[Item coordinate data]
==*==
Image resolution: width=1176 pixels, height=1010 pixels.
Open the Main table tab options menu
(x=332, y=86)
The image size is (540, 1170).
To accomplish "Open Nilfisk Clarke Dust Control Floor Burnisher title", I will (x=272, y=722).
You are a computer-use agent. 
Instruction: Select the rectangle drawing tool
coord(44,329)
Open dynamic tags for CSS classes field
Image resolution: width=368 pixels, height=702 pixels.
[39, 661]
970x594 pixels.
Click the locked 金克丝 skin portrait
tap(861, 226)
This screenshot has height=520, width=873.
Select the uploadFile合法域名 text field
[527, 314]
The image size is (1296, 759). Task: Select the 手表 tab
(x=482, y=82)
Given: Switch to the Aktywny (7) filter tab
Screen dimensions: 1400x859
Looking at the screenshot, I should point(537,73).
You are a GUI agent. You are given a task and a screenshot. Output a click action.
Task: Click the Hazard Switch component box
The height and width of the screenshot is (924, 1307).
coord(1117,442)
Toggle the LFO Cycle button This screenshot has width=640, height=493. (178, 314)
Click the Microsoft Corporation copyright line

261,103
==*==
• **WHAT THE EXERCISE ASKS**
Retype all of the lines in the items above with no changes.

• **RESULT OF THE EXERCISE**
Image resolution: width=1176 pixels, height=1010 pixels.
Open the Main table tab options menu
(x=332, y=86)
The image size is (540, 1170).
To accomplish "Open Nilfisk Clarke Dust Control Floor Burnisher title", I will (x=272, y=722).
You are a computer-use agent. 
Instruction: Select the rectangle drawing tool
coord(44,329)
Open dynamic tags for CSS classes field
Image resolution: width=368 pixels, height=702 pixels.
[39, 661]
970x594 pixels.
Click the locked 金克丝 skin portrait
tap(861, 226)
This screenshot has height=520, width=873.
Select the uploadFile合法域名 text field
[527, 314]
The image size is (1296, 759). Task: Select the 手表 tab
(x=482, y=82)
Given: Switch to the Aktywny (7) filter tab
Screen dimensions: 1400x859
Looking at the screenshot, I should point(537,73).
You are a GUI agent. You are given a task and a screenshot. Output a click action.
Task: Click the Hazard Switch component box
The height and width of the screenshot is (924, 1307).
coord(1117,442)
Toggle the LFO Cycle button This screenshot has width=640, height=493. (178, 314)
Click the Microsoft Corporation copyright line

261,103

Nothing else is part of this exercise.